MSNBC Steve Kornacki is a national political correspondent, and he was featured this week in a segment that listed cities emerging as COVID-19 hotspots. Detroit, Milwaukee, Indianapolis, Baltimore, Atlanta and Miami were all displayed on a map pulled up on a television monitor. The segment then moved to project where the next wave of major activity could be, and Rogers was listed among other cities.
“Then the question becomes, ‘where might we be having this conversation?'” Kornacki said.
The predictions were based on “rate of increase” over the past week, Kornacki said, and not raw numbers.
The area’s international travel scene and a large, growing population initially caused concern in the area, Dr. Nate Smith, Dept. of Health secretary, said in his daily briefing alongside Gov. Asa Hutchinson. But he’s seen positive things that’ve eased that fear.

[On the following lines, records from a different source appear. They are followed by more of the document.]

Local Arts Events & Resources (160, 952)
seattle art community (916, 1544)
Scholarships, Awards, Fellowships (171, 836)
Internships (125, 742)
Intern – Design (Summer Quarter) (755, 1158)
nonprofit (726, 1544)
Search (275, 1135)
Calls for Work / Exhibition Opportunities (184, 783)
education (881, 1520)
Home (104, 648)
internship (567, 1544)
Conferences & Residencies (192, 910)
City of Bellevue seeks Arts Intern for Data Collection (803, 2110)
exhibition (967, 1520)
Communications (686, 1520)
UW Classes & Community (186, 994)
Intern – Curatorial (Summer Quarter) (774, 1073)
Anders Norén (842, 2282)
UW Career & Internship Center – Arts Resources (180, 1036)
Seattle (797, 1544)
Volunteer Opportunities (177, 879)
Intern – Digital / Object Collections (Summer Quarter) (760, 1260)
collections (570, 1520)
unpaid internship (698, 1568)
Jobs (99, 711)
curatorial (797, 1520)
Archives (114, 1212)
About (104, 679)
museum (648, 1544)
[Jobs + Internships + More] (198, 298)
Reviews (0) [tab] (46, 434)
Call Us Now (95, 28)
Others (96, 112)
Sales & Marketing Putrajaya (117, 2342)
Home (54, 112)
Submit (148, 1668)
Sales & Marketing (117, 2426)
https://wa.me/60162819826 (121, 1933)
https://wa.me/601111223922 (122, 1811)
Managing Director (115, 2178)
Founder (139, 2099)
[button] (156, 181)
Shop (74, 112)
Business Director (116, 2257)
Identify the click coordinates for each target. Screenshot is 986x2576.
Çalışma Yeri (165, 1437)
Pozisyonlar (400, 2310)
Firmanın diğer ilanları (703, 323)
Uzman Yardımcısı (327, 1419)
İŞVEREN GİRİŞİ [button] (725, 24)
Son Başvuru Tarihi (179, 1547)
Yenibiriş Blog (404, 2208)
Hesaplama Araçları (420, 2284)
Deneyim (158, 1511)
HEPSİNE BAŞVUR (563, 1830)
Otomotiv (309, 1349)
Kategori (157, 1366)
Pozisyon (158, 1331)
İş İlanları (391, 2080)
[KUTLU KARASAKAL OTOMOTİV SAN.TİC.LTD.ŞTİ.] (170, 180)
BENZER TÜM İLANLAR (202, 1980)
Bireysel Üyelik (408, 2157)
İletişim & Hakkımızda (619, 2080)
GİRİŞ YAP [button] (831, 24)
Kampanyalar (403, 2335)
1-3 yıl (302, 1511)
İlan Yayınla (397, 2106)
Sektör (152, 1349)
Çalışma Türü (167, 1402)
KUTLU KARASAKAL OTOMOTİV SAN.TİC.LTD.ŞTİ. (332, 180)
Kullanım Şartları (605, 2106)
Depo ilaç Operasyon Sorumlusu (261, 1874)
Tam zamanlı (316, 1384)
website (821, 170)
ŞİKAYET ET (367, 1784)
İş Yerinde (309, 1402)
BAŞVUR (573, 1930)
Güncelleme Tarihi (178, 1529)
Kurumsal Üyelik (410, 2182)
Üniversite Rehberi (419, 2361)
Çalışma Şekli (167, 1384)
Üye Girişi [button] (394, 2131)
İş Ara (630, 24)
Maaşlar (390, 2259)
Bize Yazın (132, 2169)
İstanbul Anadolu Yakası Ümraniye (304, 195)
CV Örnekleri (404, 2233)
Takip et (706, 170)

“Northwest Arkansas has always been an area that we’ve been looking at very carefully,” Smith said. “So far, we’ve not seen an escalation in the number of cases. I think the people there are very concerned and are taking pretty significant actions in terms of social distancing.”
Rogers Mayor Greg Hines largely dismissed Kornacki’s information, calling it an unneeded source of fear. He questioned the news outlet’s credibility while sharing his disbelief.
“Our U.S. Senator and U.S. Representative from the 3rd District and the state are from Rogers, and our governor’s from Rogers,” Hines said. “This liberal media outlet could very well just be throwing a potshot out there.”
Rogers continues to take necessary steps to bend the curve, Hines said, both in private and public sectors. Cases will go up, he said, but he sees nothing that indicates a massive spike in Rogers.
“It’s hard sometimes to step back and say, okay, wait a minute…now who is it that said that, and what makes them more of an expert than folks at the CDC or Arkansas’ Health Department?” Hines said.